What you need to do:
Rewrite the rows as a numbered list, starting at the line with "Image resolution: width=940" and continuing up to and including the line with "Looking at the screenshot, I should 42,149.". Omit blank lines and leave out the pictures.

Text and item location rows:

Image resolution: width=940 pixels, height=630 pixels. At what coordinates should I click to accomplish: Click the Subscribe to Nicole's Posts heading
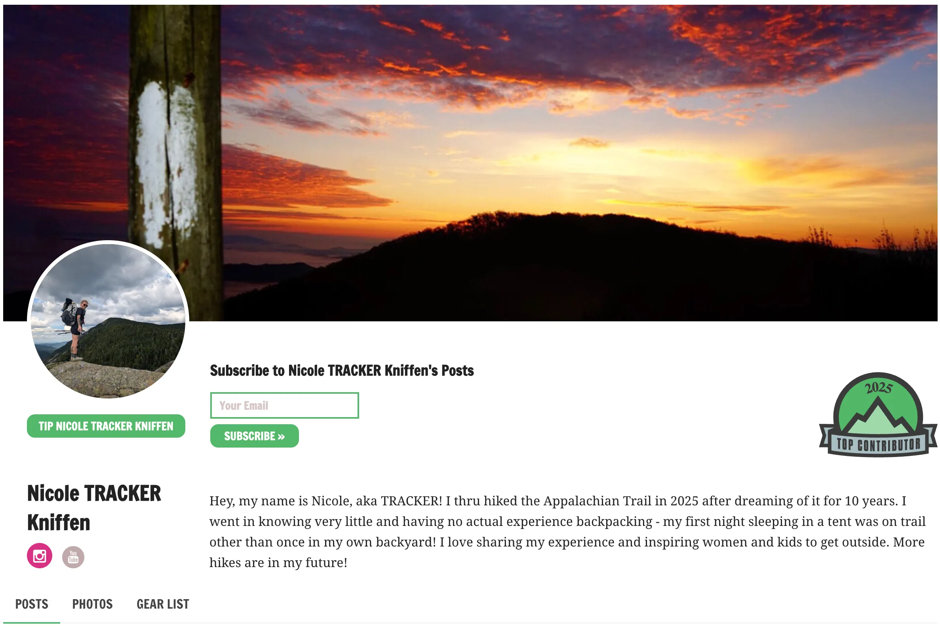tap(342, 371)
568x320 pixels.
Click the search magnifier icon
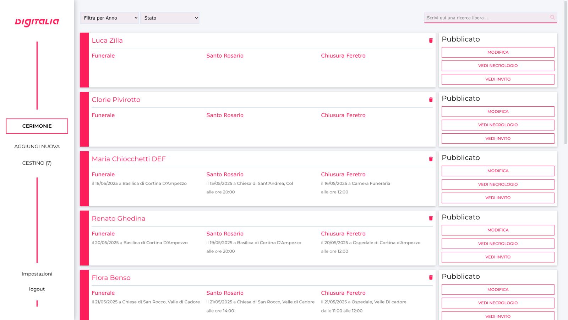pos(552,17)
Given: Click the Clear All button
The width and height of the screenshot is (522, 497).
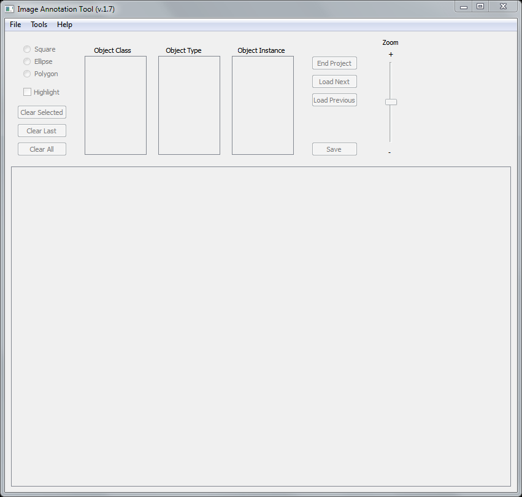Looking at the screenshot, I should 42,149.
==
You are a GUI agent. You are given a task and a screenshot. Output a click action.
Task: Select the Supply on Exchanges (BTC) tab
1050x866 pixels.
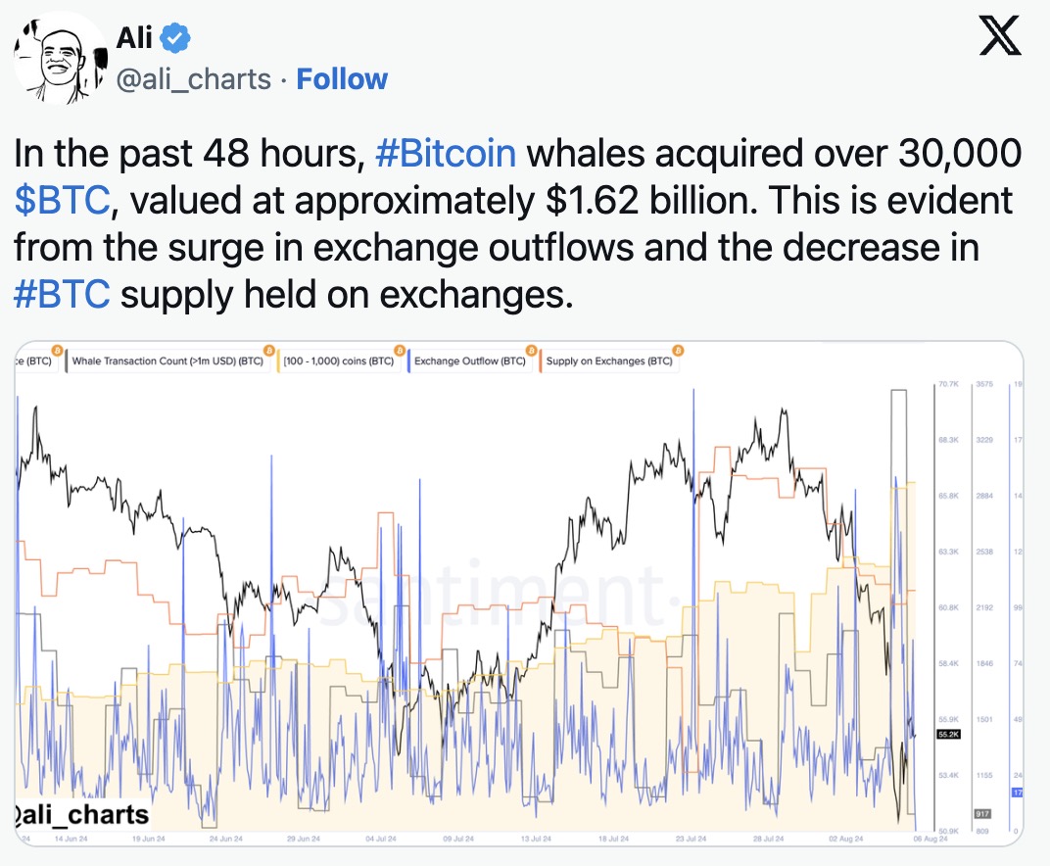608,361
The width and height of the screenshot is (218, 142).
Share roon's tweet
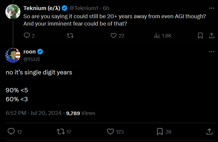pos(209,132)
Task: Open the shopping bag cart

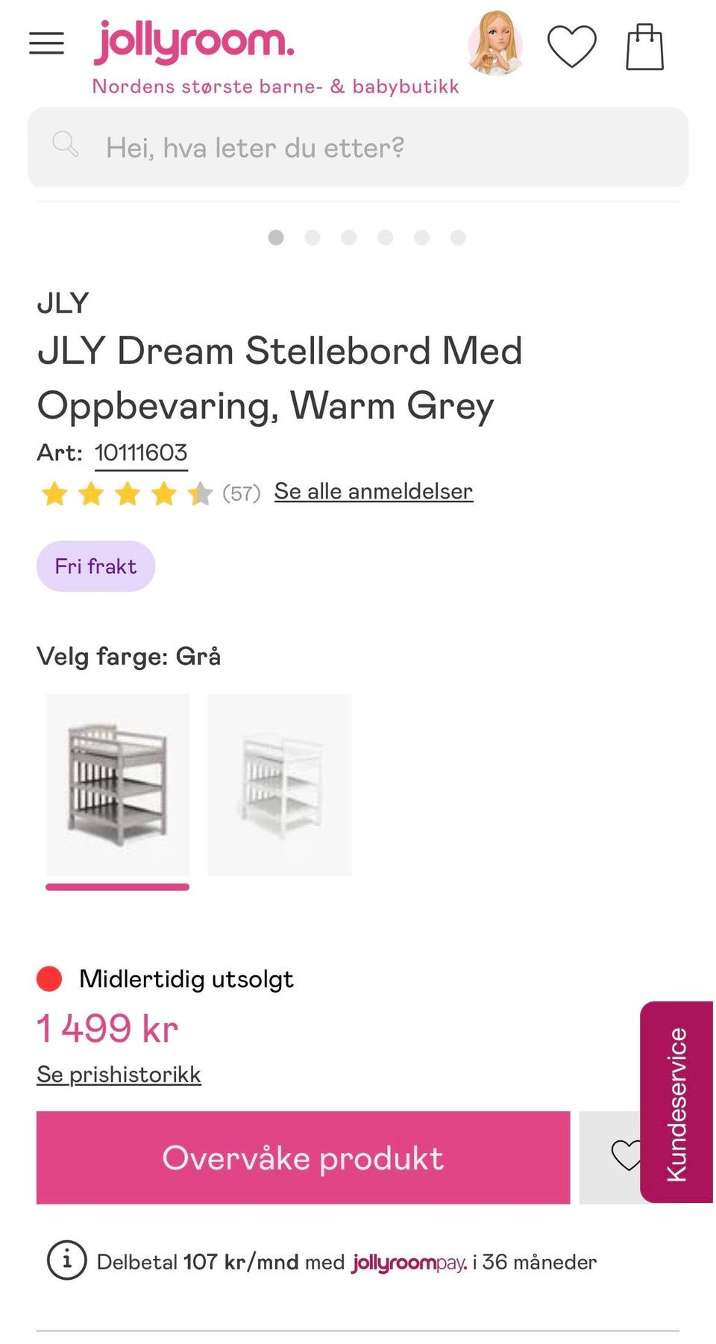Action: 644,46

Task output:
1. Image resolution: width=940 pixels, height=630 pixels. At what coordinates should I click to accomplish: Click the Subscribe to Nicole's Posts heading
2. tap(342, 371)
3. 568x320 pixels.
4. Click the search magnifier icon
5. pos(552,17)
6. Given: Click the Clear All button
7. The width and height of the screenshot is (522, 497).
8. Looking at the screenshot, I should 42,149.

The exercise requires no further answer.